Le général Burhane a promis un gouvernement "compétent" pour bientôt mais son coup de force a suspendu de fait la transition dans un pays resté sous la férule de l'armée quasiment en continu depuis son indépendance.

Après la proclamation de la "désobéissance civile", des milliers de Soudanais campent depuis lundi dans la rue pour protester contre le coup d'Etat militaire.Ils veulent, disent-ils, "sauver" la révolution qui a renversé le général Béchir, au prix d'une répression qui avait fait plus de 250 morts. 

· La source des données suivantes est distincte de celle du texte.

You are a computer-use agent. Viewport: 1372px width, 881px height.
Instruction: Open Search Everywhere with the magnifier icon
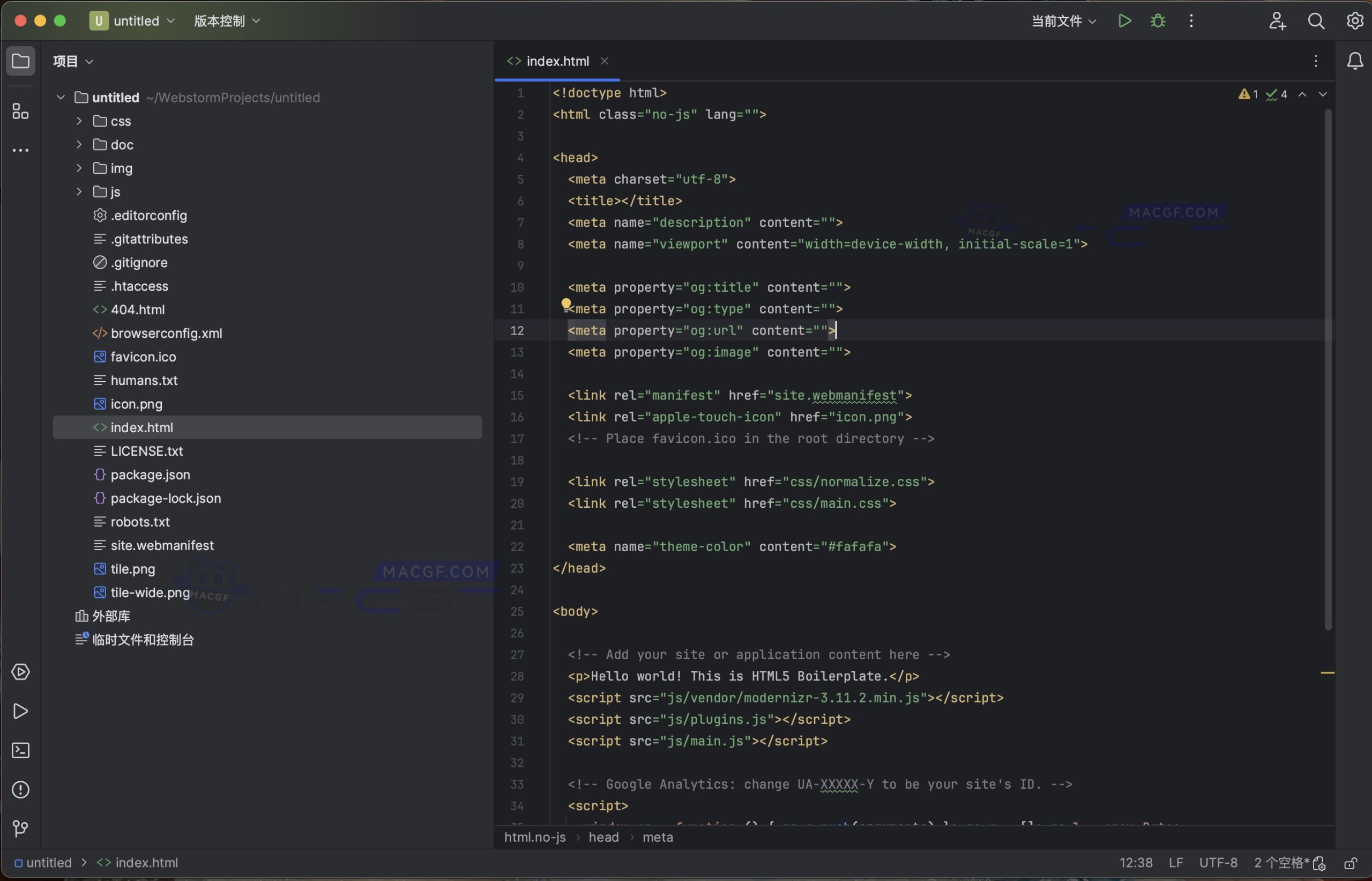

Même si l'on sait maintenant où est le chef du gouvernement, "on ne quittera la rue qu'une fois le gouvernement civil réinstallé", a affirmé à l'AFP Hocham al-Amine, ingénieur de 32 ans."On n'acceptera plus jamais de partenariat avec l'armée."

- "Ambassades du peuple" -

"Un usage de la force n'entraînerait pas seulement un bain de sang (...) mais pourrait aussi mener à un face-à-face prolongé qui fermerait la porte à la résolution de la crise", a averti le cercle de réflexion International Crisis group, en commentant la mort de manifestants lundi.

Face au coup d'Etat, les Etats-Unis ont suspendu une aide de 700 millions de dollars au Soudan.Et pour la Troïka -Etats-Unis, Grande-Bretagne et Norvège- à la manoeuvre sur le dossier soudanais, "les actions des militaires trahissent la révolution et la transition".

Les ambassadeurs soudanais auprès de la France, de la Belgique et de l'Union européenne et de la Suisse ont dénoncé le coup d'Etat et proclamé leurs ambassades comme celles du "peuple et de sa révolution".

Pour manifestants et experts, la possibilité d'un retour au règne sans partage des militaires est plus réaliste que jamais.

Seul Moscou a vu dans le coup de force "le résultat logique d'une politique ratée" accompagnée d'"une ingérence étrangère d'ampleur", dans un pays où Russes, Turcs, Américains ou encore Saoudiens se disputent l'influence surtout sur les ports de la mer Rouge, stratégiques pour leurs flottes.